Your goal >>
Once the line containing "Collapse the Fields Definition section" is found, copy that line and all remaining lines of the records exactly, including the last one, and add nothing.

Listed records >>
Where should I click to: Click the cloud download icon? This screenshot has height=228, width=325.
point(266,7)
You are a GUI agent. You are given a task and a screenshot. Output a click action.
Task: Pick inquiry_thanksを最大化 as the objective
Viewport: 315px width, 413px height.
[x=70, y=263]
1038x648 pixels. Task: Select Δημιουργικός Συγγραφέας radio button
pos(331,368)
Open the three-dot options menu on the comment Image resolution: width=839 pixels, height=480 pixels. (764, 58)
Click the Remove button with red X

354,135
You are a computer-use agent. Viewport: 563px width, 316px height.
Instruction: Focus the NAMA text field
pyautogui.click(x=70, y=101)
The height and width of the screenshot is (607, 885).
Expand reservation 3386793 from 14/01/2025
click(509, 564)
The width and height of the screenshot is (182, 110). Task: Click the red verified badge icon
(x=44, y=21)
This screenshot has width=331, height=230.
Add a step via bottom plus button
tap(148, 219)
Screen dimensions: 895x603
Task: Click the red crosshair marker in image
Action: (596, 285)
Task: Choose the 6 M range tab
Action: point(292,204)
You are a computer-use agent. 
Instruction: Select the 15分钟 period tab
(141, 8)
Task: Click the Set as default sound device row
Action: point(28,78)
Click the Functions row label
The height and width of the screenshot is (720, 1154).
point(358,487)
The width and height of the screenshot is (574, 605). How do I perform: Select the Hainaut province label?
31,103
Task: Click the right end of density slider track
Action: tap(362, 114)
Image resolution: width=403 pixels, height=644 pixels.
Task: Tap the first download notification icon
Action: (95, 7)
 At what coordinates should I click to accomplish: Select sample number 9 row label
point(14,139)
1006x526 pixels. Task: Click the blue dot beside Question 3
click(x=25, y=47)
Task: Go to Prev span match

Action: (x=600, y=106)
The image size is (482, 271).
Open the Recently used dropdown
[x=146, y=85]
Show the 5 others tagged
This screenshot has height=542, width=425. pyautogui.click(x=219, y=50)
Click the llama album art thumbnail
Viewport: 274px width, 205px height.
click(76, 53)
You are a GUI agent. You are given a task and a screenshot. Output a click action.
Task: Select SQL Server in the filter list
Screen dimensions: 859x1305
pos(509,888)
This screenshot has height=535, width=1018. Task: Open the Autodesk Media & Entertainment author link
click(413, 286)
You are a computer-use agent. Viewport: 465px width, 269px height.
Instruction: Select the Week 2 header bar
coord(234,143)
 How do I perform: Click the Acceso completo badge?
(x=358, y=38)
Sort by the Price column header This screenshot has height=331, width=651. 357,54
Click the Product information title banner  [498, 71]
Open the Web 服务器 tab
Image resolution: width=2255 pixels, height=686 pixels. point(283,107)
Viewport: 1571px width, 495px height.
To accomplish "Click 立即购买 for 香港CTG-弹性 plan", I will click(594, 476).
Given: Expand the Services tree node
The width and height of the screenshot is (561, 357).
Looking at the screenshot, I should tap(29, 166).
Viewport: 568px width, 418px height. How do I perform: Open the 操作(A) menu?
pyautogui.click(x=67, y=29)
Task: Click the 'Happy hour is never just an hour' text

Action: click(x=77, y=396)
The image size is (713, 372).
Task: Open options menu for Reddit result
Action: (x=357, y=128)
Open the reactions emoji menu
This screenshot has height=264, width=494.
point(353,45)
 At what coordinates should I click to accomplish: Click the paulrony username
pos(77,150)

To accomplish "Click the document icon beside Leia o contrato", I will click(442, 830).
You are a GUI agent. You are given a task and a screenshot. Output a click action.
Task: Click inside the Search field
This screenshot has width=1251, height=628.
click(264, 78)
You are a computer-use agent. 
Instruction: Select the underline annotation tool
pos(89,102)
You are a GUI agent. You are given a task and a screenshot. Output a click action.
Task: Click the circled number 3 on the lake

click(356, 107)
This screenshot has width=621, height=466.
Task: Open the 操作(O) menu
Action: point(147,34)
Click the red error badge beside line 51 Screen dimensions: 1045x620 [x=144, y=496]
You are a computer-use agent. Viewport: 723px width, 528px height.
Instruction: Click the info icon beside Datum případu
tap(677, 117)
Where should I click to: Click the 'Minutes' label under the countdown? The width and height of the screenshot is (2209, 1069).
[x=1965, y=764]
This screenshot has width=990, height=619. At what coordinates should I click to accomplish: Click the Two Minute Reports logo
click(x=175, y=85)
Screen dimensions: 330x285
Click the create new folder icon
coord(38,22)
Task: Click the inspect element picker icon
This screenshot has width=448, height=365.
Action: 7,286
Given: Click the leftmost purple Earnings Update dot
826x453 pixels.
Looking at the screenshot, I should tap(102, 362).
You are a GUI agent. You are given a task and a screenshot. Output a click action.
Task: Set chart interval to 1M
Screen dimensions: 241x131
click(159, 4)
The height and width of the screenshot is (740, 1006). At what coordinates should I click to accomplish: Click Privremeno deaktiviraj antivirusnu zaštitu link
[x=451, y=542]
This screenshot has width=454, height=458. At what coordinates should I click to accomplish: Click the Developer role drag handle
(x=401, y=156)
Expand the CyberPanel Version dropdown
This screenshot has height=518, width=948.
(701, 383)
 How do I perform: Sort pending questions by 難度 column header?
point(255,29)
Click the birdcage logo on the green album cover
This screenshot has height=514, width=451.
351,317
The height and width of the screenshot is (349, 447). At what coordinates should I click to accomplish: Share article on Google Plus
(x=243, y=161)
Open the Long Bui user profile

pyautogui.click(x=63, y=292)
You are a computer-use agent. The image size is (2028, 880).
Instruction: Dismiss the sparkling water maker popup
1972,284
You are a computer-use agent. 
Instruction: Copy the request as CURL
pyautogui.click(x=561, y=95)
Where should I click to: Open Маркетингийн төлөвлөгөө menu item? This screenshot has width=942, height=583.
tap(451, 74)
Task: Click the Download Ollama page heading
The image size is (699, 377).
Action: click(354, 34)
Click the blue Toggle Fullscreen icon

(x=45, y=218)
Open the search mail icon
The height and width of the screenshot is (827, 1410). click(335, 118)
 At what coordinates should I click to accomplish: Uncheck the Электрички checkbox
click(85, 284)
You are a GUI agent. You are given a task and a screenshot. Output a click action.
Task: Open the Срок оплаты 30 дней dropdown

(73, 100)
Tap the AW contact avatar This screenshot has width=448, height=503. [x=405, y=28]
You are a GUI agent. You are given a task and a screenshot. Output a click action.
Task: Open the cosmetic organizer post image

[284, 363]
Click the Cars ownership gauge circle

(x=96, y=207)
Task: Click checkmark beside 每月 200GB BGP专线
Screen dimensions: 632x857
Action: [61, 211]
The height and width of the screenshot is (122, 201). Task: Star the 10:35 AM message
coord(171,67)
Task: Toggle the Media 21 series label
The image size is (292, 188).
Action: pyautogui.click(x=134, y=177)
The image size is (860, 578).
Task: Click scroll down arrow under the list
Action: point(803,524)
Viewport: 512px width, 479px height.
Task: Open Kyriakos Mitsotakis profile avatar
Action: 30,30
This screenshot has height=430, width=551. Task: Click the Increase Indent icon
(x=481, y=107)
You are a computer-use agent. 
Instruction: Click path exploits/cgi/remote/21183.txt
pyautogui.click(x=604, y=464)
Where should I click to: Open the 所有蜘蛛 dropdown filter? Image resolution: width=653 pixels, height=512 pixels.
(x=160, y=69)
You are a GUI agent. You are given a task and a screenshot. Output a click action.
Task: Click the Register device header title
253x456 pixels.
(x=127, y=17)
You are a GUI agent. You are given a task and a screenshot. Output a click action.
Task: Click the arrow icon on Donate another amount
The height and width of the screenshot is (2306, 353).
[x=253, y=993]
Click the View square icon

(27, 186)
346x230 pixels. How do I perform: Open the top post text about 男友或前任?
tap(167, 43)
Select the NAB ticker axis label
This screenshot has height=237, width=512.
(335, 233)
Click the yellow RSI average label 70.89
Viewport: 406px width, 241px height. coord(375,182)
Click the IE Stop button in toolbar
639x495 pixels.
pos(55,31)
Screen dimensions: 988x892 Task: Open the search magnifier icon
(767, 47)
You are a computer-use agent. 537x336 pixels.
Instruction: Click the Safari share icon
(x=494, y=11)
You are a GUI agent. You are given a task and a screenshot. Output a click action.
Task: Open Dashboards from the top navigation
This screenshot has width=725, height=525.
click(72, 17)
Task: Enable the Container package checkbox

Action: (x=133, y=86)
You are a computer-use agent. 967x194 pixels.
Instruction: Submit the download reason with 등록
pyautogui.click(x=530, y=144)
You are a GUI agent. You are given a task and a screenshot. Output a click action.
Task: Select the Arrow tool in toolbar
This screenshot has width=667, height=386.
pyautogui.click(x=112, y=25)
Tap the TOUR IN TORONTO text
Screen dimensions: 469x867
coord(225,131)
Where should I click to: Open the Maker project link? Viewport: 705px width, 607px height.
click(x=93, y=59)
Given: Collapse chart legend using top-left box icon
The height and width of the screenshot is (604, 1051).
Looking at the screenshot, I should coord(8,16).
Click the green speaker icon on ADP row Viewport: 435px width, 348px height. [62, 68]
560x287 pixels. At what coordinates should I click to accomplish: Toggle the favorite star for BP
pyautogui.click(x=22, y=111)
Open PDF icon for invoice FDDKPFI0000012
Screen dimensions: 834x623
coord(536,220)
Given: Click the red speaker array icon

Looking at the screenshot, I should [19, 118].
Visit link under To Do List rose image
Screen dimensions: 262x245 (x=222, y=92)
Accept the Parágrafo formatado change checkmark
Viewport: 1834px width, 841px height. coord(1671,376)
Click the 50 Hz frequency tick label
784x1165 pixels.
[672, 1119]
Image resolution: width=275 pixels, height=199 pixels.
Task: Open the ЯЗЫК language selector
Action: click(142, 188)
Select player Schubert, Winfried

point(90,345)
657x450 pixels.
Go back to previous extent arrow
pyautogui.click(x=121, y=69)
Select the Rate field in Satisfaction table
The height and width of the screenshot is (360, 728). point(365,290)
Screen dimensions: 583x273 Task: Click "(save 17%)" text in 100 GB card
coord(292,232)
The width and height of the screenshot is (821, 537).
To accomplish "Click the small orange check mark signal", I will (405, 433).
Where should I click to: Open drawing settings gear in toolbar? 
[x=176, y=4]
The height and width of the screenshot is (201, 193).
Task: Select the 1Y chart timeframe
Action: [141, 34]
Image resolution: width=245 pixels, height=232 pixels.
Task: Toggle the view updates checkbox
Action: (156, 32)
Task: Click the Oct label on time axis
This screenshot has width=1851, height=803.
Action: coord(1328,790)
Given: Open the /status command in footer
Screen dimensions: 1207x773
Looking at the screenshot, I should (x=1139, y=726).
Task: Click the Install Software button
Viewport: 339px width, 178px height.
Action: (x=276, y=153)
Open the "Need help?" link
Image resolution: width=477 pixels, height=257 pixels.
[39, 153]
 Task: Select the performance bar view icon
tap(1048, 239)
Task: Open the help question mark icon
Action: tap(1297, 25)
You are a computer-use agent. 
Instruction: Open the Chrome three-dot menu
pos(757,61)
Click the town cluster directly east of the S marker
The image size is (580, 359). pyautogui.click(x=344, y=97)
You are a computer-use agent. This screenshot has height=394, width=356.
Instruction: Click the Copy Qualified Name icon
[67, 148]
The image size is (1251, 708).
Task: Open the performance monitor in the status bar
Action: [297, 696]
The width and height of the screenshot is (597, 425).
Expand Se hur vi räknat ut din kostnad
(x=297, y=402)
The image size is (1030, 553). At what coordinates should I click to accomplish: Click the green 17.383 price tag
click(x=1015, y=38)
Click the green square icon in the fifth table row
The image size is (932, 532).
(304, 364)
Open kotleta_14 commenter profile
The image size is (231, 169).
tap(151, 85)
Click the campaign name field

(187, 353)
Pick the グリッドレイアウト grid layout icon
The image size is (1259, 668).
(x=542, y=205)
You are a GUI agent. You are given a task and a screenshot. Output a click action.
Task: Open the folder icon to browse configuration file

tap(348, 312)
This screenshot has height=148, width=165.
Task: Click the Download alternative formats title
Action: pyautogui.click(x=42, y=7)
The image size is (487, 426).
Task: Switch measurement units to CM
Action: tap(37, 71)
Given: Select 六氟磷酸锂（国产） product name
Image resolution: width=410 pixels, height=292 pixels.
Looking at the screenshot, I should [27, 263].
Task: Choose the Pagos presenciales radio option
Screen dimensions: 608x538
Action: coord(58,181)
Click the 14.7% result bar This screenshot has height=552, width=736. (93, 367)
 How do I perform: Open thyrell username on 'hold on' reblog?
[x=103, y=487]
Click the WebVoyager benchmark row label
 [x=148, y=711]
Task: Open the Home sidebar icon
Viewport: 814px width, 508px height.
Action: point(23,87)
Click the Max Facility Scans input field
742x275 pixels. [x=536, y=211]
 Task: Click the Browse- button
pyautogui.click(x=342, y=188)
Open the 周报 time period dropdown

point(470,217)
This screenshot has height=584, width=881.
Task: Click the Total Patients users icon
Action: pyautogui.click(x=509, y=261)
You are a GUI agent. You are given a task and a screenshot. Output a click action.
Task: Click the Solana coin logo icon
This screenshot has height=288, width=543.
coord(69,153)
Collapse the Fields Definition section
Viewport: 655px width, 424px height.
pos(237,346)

Your solution >>
Collapse the Fields Definition section
Viewport: 655px width, 424px height.
pos(237,346)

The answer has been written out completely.